Brendon McCullum's 'Excessively Prepared' Ashes Blunder May Prove to Be England's Bazball Final Chapter
The England head coach despised the label Bazball since it was coined, deeming it overly simplistic and maybe anticipating how it might be used as a weapon down the line. Currently, trailing 2-0 in an Test series in Australia that began with great expectations, it has turned into the subject of mockery from Australia.
However McCullum has not helped himself either. Following the gut-wrenching loss at the Gabba, his claim that, if anything, England were 'over-prepared' before the day-night Test was like attempting to extinguish a bin fire with petrol. It risks becoming his epitaph as national coach if results do not take an upturn.
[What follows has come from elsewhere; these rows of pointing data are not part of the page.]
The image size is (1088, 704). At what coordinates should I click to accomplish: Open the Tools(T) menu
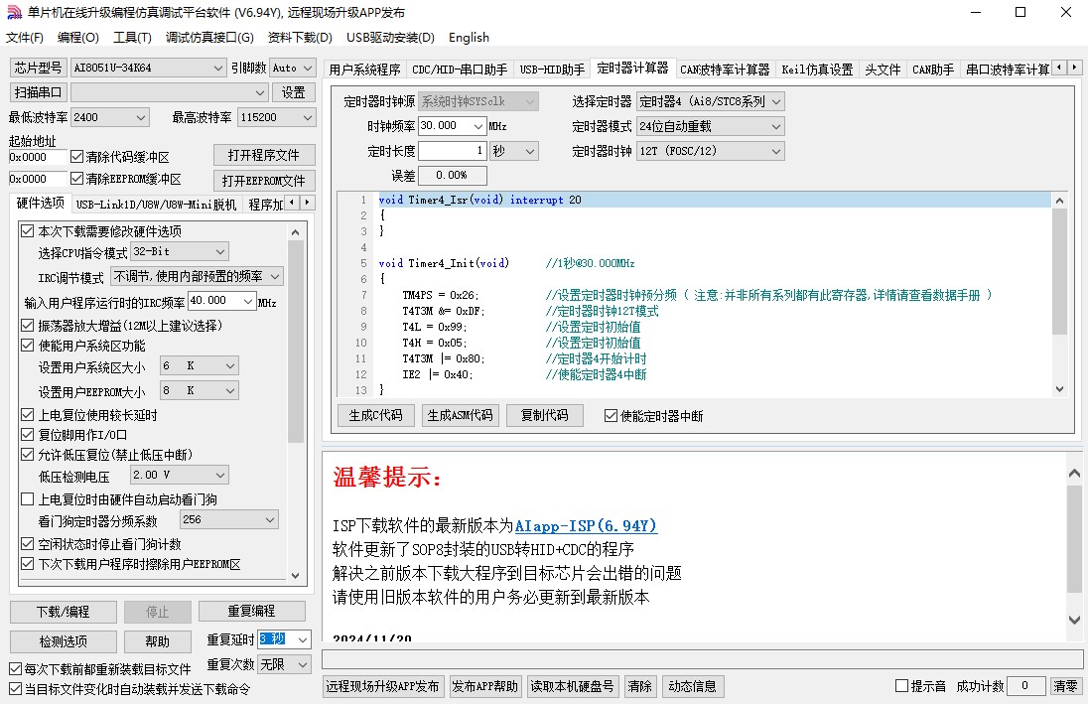point(132,38)
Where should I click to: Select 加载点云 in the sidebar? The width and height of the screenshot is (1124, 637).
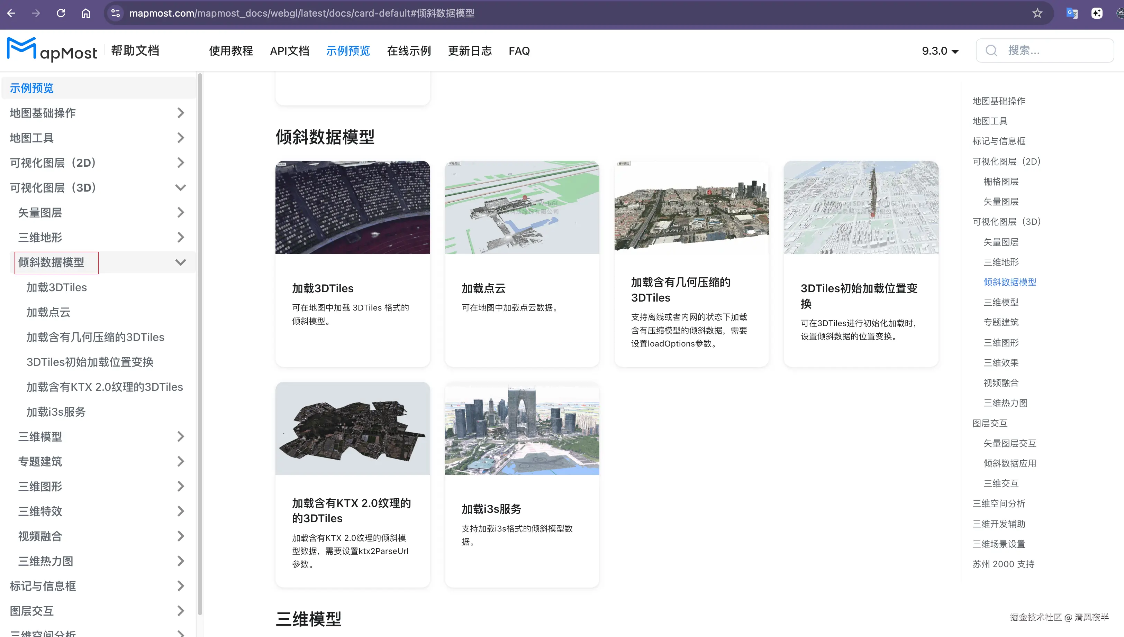[48, 312]
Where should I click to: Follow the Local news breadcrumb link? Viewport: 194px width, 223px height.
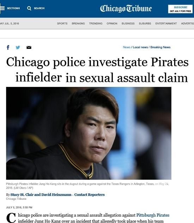140,47
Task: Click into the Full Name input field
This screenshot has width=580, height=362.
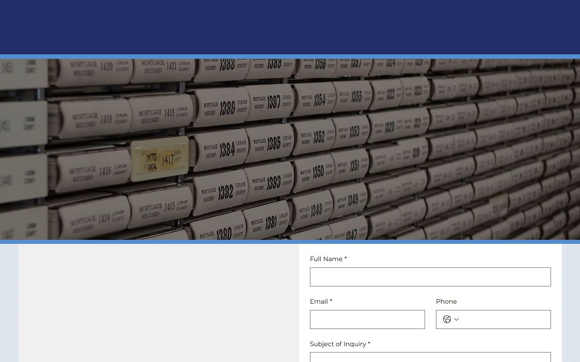Action: tap(430, 277)
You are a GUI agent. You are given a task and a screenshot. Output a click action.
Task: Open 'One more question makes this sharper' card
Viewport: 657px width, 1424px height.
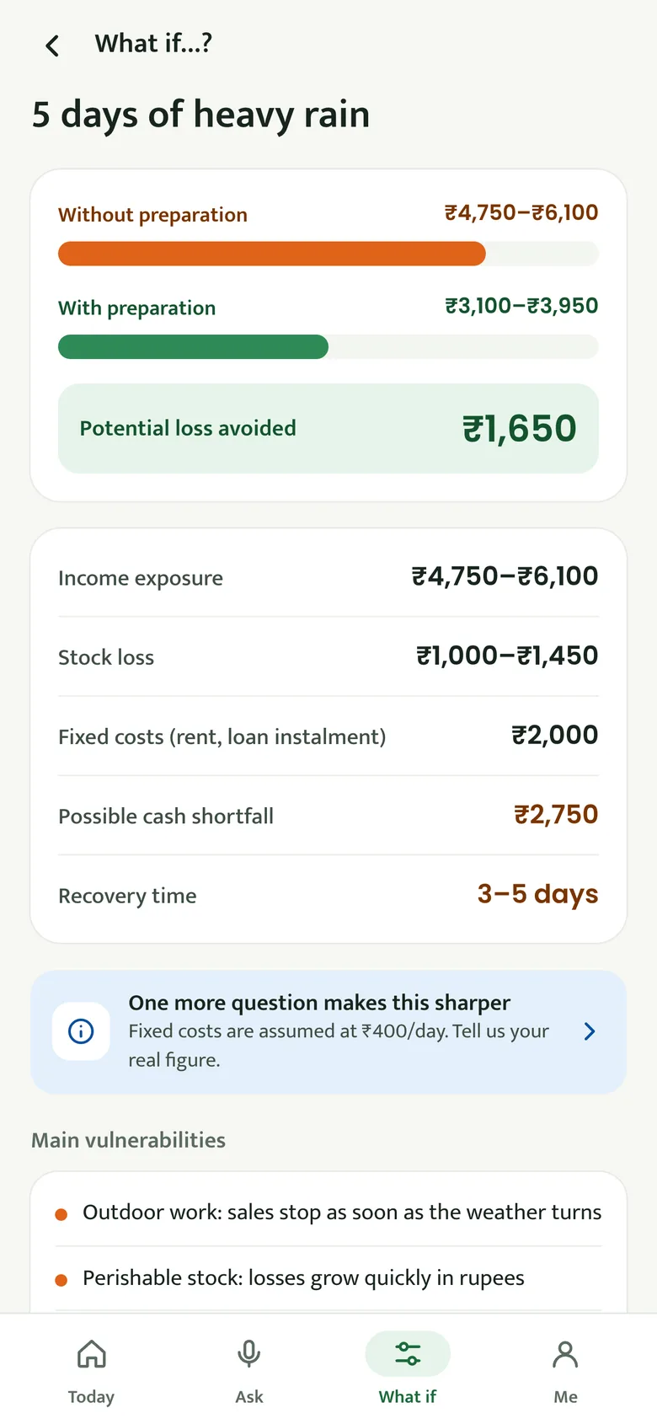[329, 1032]
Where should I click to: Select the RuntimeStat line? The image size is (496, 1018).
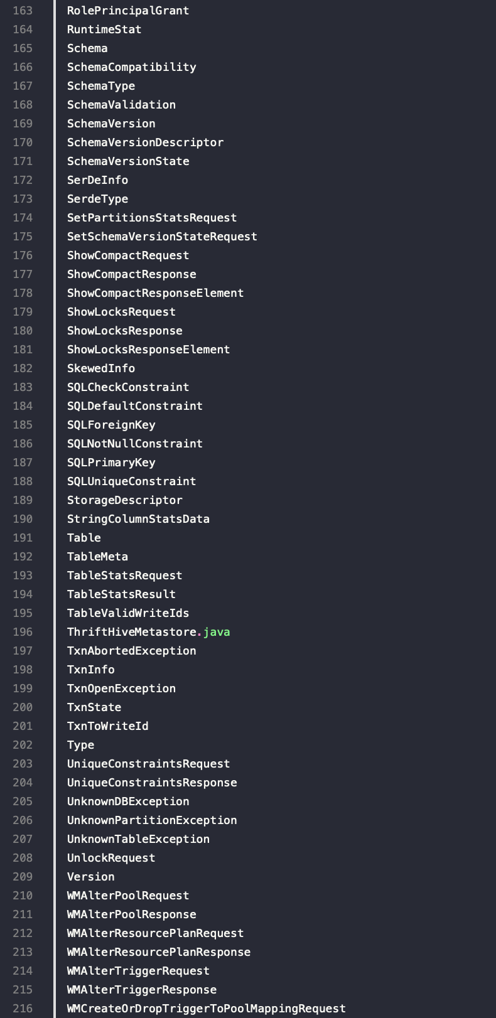(x=104, y=29)
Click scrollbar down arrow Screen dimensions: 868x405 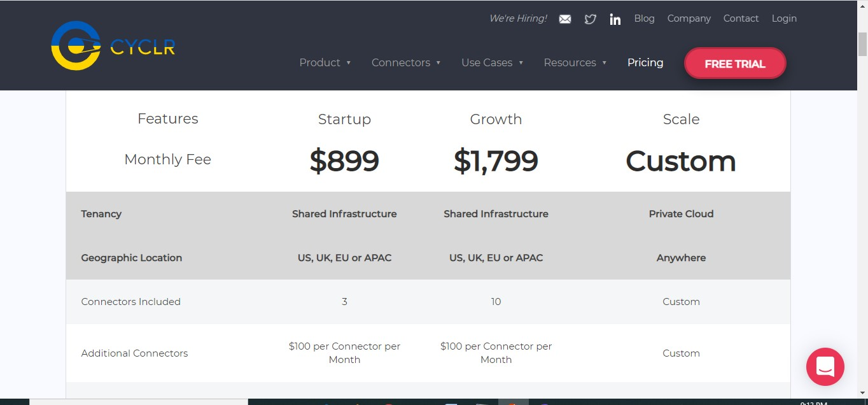coord(862,393)
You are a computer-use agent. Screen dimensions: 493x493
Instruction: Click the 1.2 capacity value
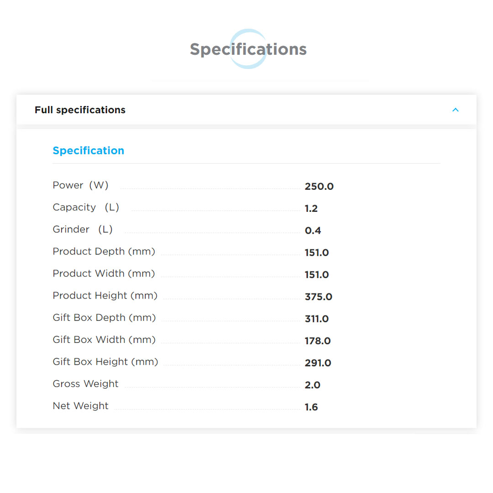click(311, 209)
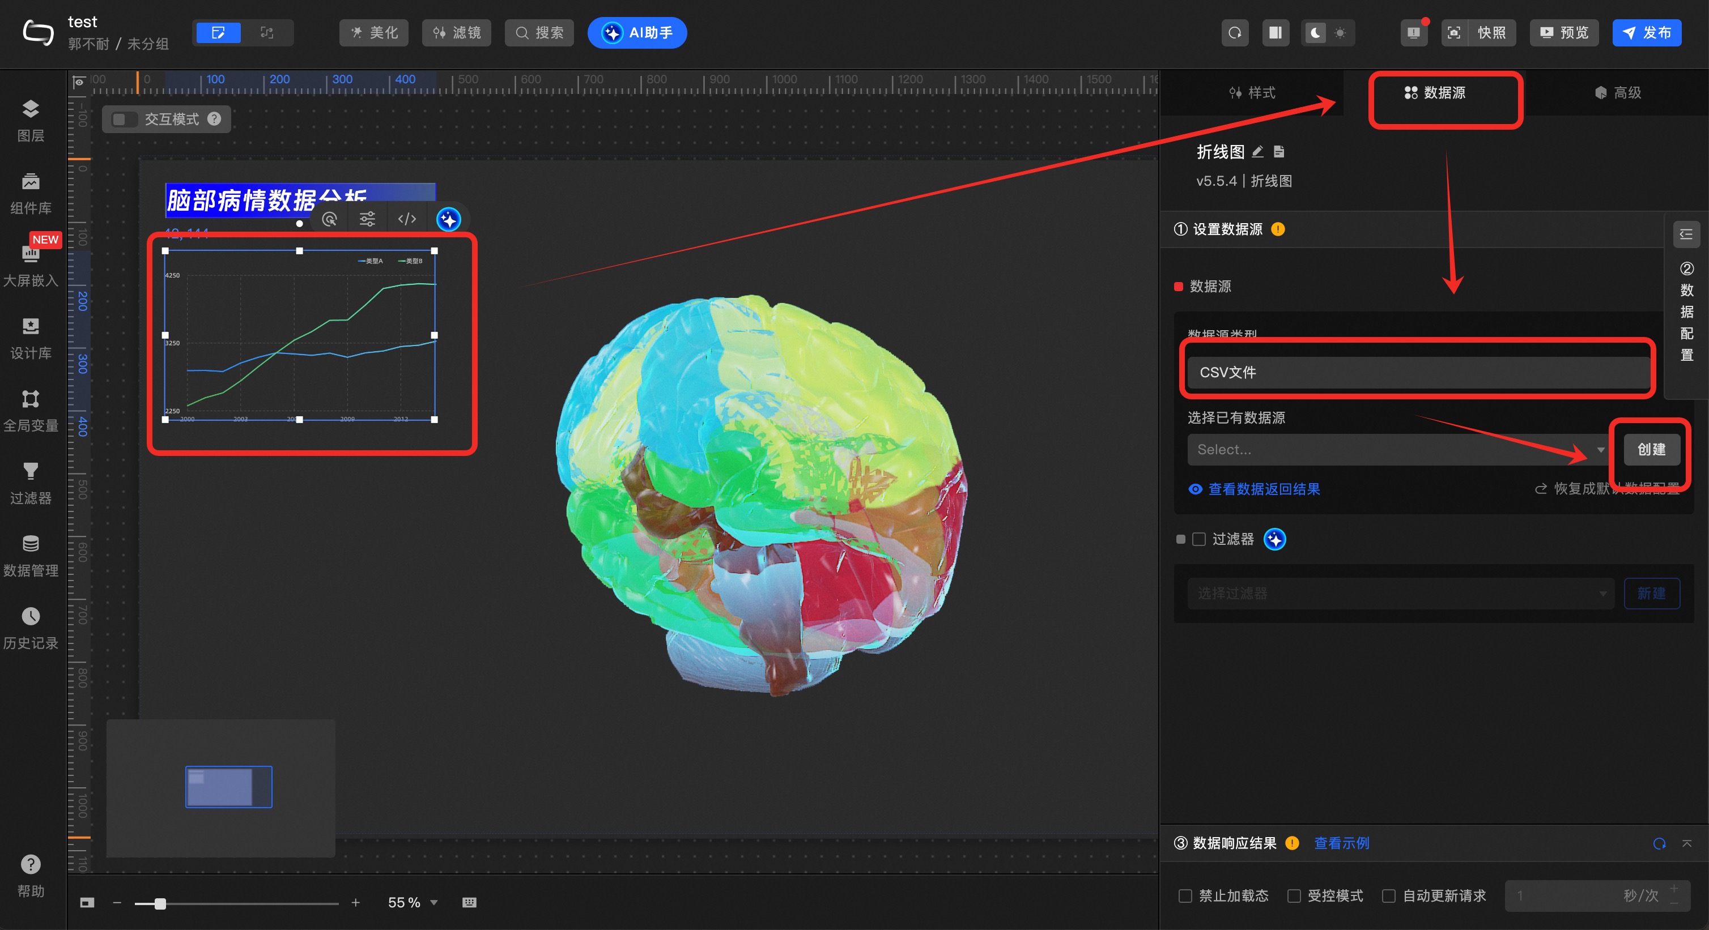Click the edit pencil next to 折线图

(x=1257, y=152)
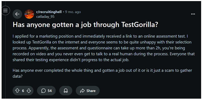Image resolution: width=203 pixels, height=100 pixels.
Task: Click the curved share arrow icon
Action: [x=82, y=91]
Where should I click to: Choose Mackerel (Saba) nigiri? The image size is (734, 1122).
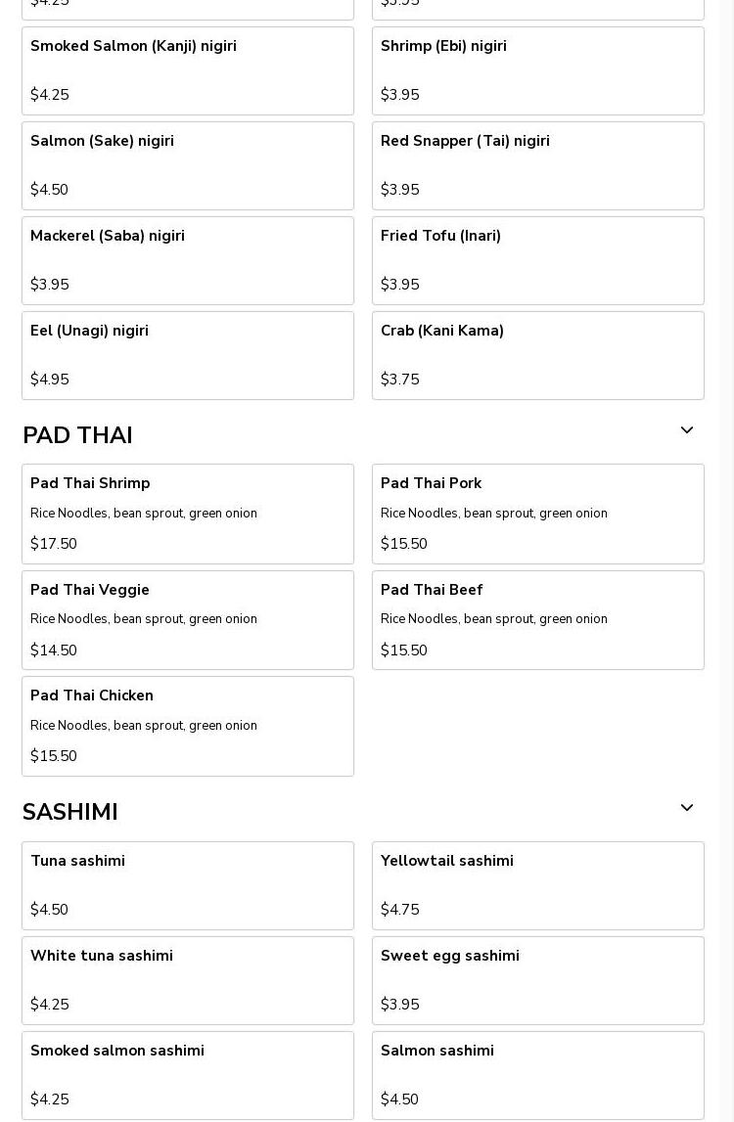[187, 260]
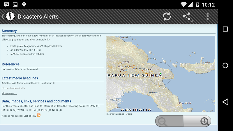The image size is (233, 131).
Task: Follow the "RSS" text link
Action: [x=34, y=116]
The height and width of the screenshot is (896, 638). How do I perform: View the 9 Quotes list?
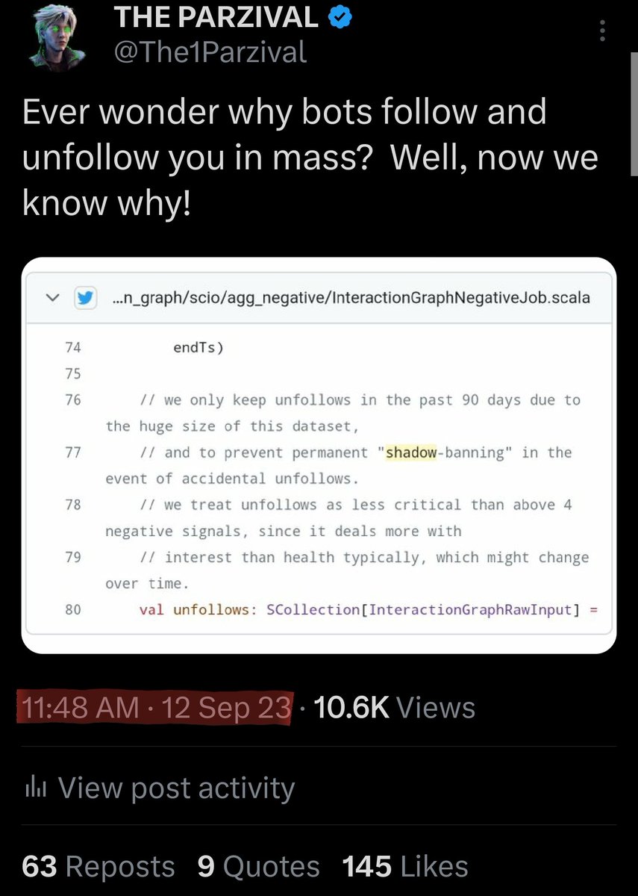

On one level, you almost have to admire his commitment to the bit. As much as he claims to block out outside criticism, he will have been acutely aware of an England team increasingly characterised as carefree and lacking preparation.
The reality, as ever, is not so simple. England enjoy golf just as much during their necessary down time as their opponents and they train just as much. Before the Gabba Test, they trained for longer, logging five days to Australia's three, due to their lack of exposure to the pink Kookaburra ball and the different lighting conditions.
The Debate of Readiness and Practice
McCullum's point about being "excessively ready" was that those five extra days were his call – the moment he wavered in his belief that minimal preparation is best. It meant a significant amount of mental energy was used up before they even took the field in the intensity of Australia's fortress. While nets are a chance to iron out technique, they can also become a comfort zone; low-pressure work that simply maintains the reflexes sharp.
Schedules are congested such that warm-up matches against state sides were not possible (and no guarantee, as shown by England playing three before the 5-0 series loss in 2013-14). What is harder to square is the dismissal of county championship cricket as a worthwhile exercise more broadly, as shown by a young player's unproductive season.
Match Shortcomings and Philosophical Lack of Evolution
Only playing prepares cricketers for the various scenarios they encounter, and it is here where England have thus far fallen well short. The issue is not just with the batting – as poor as some of the shot selection has been – but an attack that seems without a spearhead. None has shown the persistence or control that the otherworldly Australian paceman and his teammates have displayed.
McCullum's free-spirit approach was freeing during its initial year, an excellent, well diagnosed solution to shake off the torpor that preceded it. The frustration now comes in how it has apparently failed to move beyond that point – the lack of an second phase to the original software that has seen results decline to an even record from their last 30 Tests.
Squad Spotlight and Team Dilemmas
One such player is the wicketkeeper-batter, a talent, undoubtedly, but one who is being mercilessly targeted on each side of the bat and has dropped two crucial opportunities as wicketkeeper. It probably does not help when your opposite number, Alex Carey, has just delivered a masterful performance.
Going by the coach's words in the aftermath, England appear set to persist with Smith in Adelaide. The hope – as is the case – is that a switch to a more familiar match environment triggers his top form, with Perth's bouncy pitch and the unfamiliar day-night format now out of the way.
The alternative is to implement the plan stumbled across during the victorious series in New Zealand last year by moving Ollie Pope down to his more natural home as a active middle order player, handing him the wicketkeeping duties, and picking a new No 3. Bethell scored runs for the Lions recently, or perhaps Will Jacks could fulfil a similar role to the former spinner in 2023.
Ultimately, these changes is ideal, with Australia's superior basics having destroyed expectations and forced the broader philosophy into the spotlight.